Community members stormed the Bomu pipeline complex, which is a major artery feeding the Bonny crude export terminal, prompting the partial shutdown of the Trans-Niger pipeline, a company spokesman said.
"Youths from the K-Dere community started to spoil the environment by opening some pressure indicator valves. Consequently, we had to shut in some of the oil production," he said.
The same protesters, from the Ogoni area of the anarchic Niger Delta, had attacked the same pipeline hub on May 10 and occupied it for six days, forcing a 170,000 bpd closure.
"It’s the same group of boys who occupied the facility last time. They say Shell has broken the agreement it had with them and that’s why they decided to occupy it again," said Blessing Kolzor, a community leader in K-Dere.
The protesters want a stake in the oil flowing through Ogoni, an area where Shell suspended production 14 years ago because of popular protests. There is no production in Ogoni but the area is still criss-crossed by oil pipe-lines.

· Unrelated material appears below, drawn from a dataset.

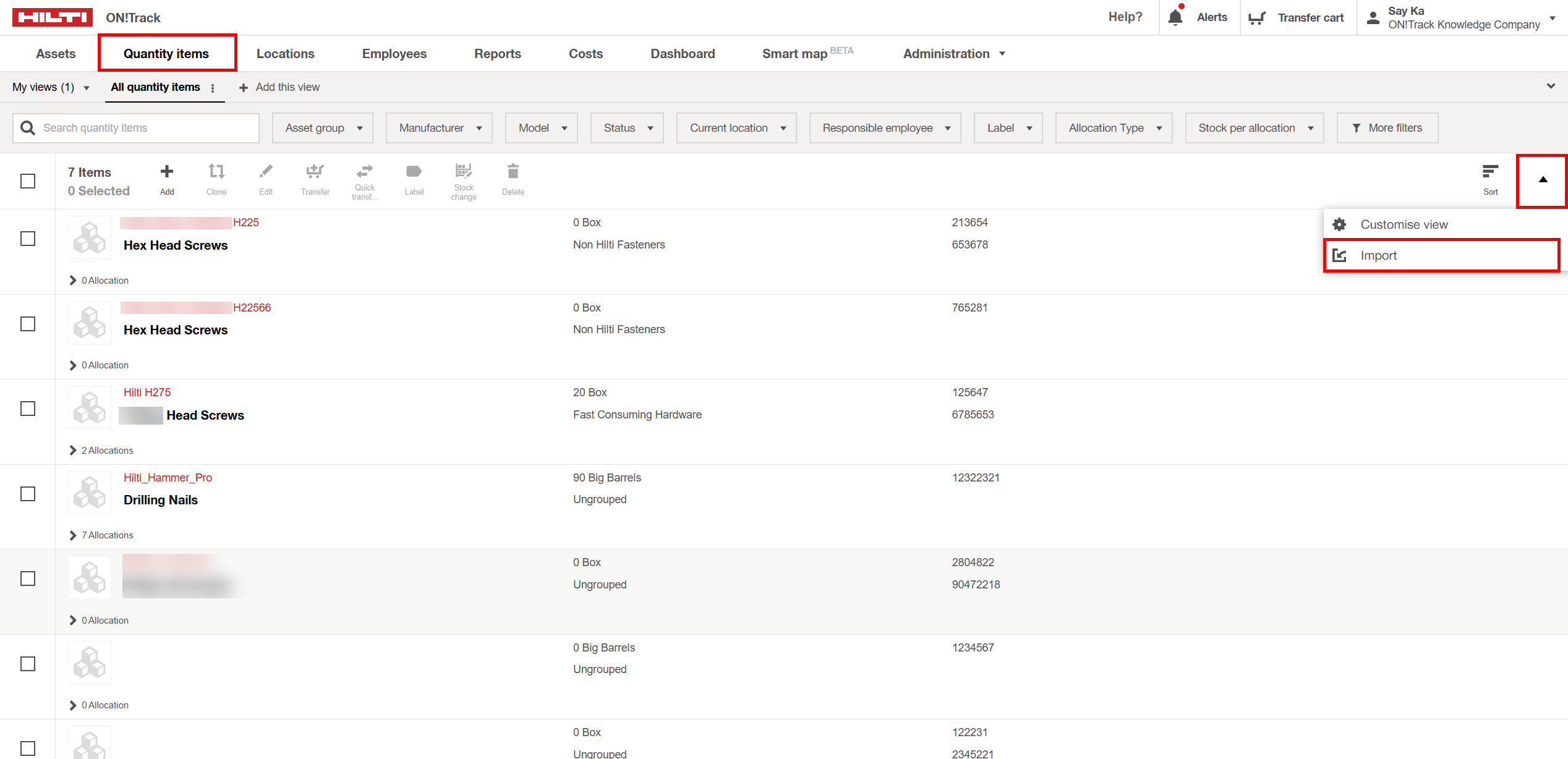
Task: Click the kebab menu beside All quantity items
Action: coord(213,88)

Shell had only just resumed normal production levels at its 400,000 bpd Bonny terminal before Tuesday’s attack. Exports remained under a force majeure, a legal measure exempting Shell from its contractual export obligations.
The latest disruption brings to 845,000 bpd, or one-third of capacity, the volume of oil production shut by a wave of unrest in Nigeria, the world’s eighth largest oil exporter.